Would you transcribe word for word every line from the one containing "College Home Page (942, 54)" to the end of the data, both ends included, and leave out the rest?
--- Provided data Enclosed Below ---
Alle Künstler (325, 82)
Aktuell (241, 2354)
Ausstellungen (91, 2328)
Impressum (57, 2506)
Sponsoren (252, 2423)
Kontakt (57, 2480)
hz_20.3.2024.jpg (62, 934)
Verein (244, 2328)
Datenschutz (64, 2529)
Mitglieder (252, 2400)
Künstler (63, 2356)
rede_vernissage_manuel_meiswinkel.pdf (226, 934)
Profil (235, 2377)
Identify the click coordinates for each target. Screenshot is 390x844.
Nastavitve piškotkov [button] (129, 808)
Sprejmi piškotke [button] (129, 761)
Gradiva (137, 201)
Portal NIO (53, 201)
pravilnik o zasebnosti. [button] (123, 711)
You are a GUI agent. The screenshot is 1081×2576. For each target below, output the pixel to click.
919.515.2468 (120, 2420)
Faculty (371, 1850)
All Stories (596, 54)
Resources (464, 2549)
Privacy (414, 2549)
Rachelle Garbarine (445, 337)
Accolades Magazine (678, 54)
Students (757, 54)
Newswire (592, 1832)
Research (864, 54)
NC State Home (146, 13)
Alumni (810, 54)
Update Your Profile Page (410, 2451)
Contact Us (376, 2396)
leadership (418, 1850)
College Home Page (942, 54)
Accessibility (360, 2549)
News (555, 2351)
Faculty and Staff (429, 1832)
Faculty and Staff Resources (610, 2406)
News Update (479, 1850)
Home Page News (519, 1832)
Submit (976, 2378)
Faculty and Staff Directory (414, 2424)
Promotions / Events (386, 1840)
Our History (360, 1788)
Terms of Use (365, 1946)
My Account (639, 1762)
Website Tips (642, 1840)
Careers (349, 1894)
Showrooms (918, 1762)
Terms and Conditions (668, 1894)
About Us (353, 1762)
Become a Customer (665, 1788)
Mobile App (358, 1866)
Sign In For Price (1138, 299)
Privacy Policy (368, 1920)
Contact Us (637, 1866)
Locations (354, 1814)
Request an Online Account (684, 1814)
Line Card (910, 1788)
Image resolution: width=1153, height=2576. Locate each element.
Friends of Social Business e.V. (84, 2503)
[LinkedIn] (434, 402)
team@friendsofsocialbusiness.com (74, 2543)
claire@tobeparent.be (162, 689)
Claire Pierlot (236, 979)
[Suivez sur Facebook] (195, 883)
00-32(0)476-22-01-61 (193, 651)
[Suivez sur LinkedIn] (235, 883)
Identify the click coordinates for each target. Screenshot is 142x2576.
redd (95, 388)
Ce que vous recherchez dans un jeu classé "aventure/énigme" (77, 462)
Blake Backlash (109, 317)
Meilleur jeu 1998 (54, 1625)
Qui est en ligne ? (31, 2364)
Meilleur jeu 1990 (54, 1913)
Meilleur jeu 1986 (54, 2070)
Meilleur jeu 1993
--- End of Enclosed Provided data ---
= Result for this task =
College Home Page (942, 54)
Accessibility (360, 2549)
News (555, 2351)
Faculty and Staff (429, 1832)
Faculty and Staff Resources (610, 2406)
News Update (479, 1850)
Home Page News (519, 1832)
Submit (976, 2378)
Faculty and Staff Directory (414, 2424)
Promotions / Events (386, 1840)
Our History (360, 1788)
Terms of Use (365, 1946)
My Account (639, 1762)
Website Tips (642, 1840)
Careers (349, 1894)
Showrooms (918, 1762)
Terms and Conditions (668, 1894)
About Us (353, 1762)
Become a Customer (665, 1788)
Mobile App (358, 1866)
Sign In For Price (1138, 299)
Privacy Policy (368, 1920)
Contact Us (637, 1866)
Locations (354, 1814)
Request an Online Account (684, 1814)
Line Card (910, 1788)
Image resolution: width=1153, height=2576. Locate each element.
Friends of Social Business e.V. (84, 2503)
[LinkedIn] (434, 402)
team@friendsofsocialbusiness.com (74, 2543)
claire@tobeparent.be (162, 689)
Claire Pierlot (236, 979)
[Suivez sur Facebook] (195, 883)
00-32(0)476-22-01-61 (193, 651)
[Suivez sur LinkedIn] (235, 883)
Identify the click coordinates for each target. Screenshot is 142x2576.
redd (95, 388)
Ce que vous recherchez dans un jeu classé "aventure/énigme" (77, 462)
Blake Backlash (109, 317)
Meilleur jeu 1998 (54, 1625)
Qui est en ligne ? (31, 2364)
Meilleur jeu 1990 (54, 1913)
Meilleur jeu 1986 (54, 2070)
Meilleur jeu 1993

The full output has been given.